• TO BE DONE:
Retype the records below word for word, keeping every line as it appears.

• RECORDS SUPPLIED:

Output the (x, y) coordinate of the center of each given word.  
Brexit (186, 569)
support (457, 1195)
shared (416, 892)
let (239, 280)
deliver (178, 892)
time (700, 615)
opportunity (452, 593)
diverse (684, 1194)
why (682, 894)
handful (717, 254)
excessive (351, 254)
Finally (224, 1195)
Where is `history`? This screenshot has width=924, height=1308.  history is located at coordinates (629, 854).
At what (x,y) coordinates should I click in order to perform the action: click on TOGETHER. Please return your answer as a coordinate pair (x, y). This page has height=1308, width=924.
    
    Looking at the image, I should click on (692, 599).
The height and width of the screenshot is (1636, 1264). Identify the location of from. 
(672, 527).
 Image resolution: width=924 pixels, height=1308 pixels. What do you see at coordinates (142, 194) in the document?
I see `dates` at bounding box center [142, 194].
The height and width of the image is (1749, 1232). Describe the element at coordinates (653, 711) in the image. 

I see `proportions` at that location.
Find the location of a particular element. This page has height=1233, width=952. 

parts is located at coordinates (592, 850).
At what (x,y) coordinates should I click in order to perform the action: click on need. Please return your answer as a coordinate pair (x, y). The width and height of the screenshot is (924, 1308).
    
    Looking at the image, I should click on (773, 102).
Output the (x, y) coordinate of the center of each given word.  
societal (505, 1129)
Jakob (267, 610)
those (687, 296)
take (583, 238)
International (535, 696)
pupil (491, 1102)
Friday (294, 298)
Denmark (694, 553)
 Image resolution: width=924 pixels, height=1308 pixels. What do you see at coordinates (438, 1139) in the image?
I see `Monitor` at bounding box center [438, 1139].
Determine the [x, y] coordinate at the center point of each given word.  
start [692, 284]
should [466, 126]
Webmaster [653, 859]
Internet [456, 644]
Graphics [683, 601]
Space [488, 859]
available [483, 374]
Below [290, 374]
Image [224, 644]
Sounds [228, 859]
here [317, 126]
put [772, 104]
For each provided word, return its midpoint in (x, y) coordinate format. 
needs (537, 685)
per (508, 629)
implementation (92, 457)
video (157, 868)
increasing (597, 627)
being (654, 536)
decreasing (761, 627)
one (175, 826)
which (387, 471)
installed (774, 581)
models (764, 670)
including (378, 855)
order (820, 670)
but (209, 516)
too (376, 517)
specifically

• TASK RESPONSE:
Output the (x, y) coordinate of the center of each given word.  
Brexit (186, 569)
support (457, 1195)
shared (416, 892)
let (239, 280)
deliver (178, 892)
time (700, 615)
opportunity (452, 593)
diverse (684, 1194)
why (682, 894)
handful (717, 254)
excessive (351, 254)
Finally (224, 1195)
Where is `history`? This screenshot has width=924, height=1308.  history is located at coordinates (629, 854).
At what (x,y) coordinates should I click in order to perform the action: click on TOGETHER. Please return your answer as a coordinate pair (x, y). This page has height=1308, width=924.
    
    Looking at the image, I should click on (692, 599).
The height and width of the screenshot is (1636, 1264). Identify the location of from. 
(672, 527).
 Image resolution: width=924 pixels, height=1308 pixels. What do you see at coordinates (142, 194) in the document?
I see `dates` at bounding box center [142, 194].
The height and width of the image is (1749, 1232). Describe the element at coordinates (653, 711) in the image. 

I see `proportions` at that location.
Find the location of a particular element. This page has height=1233, width=952. 

parts is located at coordinates (592, 850).
At what (x,y) coordinates should I click in order to perform the action: click on need. Please return your answer as a coordinate pair (x, y). The width and height of the screenshot is (924, 1308).
    
    Looking at the image, I should click on (773, 102).
Output the (x, y) coordinate of the center of each given word.  
societal (505, 1129)
Jakob (267, 610)
those (687, 296)
take (583, 238)
International (535, 696)
pupil (491, 1102)
Friday (294, 298)
Denmark (694, 553)
 Image resolution: width=924 pixels, height=1308 pixels. What do you see at coordinates (438, 1139) in the image?
I see `Monitor` at bounding box center [438, 1139].
Determine the [x, y] coordinate at the center point of each given word.  
start [692, 284]
should [466, 126]
Webmaster [653, 859]
Internet [456, 644]
Graphics [683, 601]
Space [488, 859]
available [483, 374]
Below [290, 374]
Image [224, 644]
Sounds [228, 859]
here [317, 126]
put [772, 104]
For each provided word, return its midpoint in (x, y) coordinate format. 
needs (537, 685)
per (508, 629)
implementation (92, 457)
video (157, 868)
increasing (597, 627)
being (654, 536)
decreasing (761, 627)
one (175, 826)
which (387, 471)
installed (774, 581)
models (764, 670)
including (378, 855)
order (820, 670)
but (209, 516)
too (376, 517)
specifically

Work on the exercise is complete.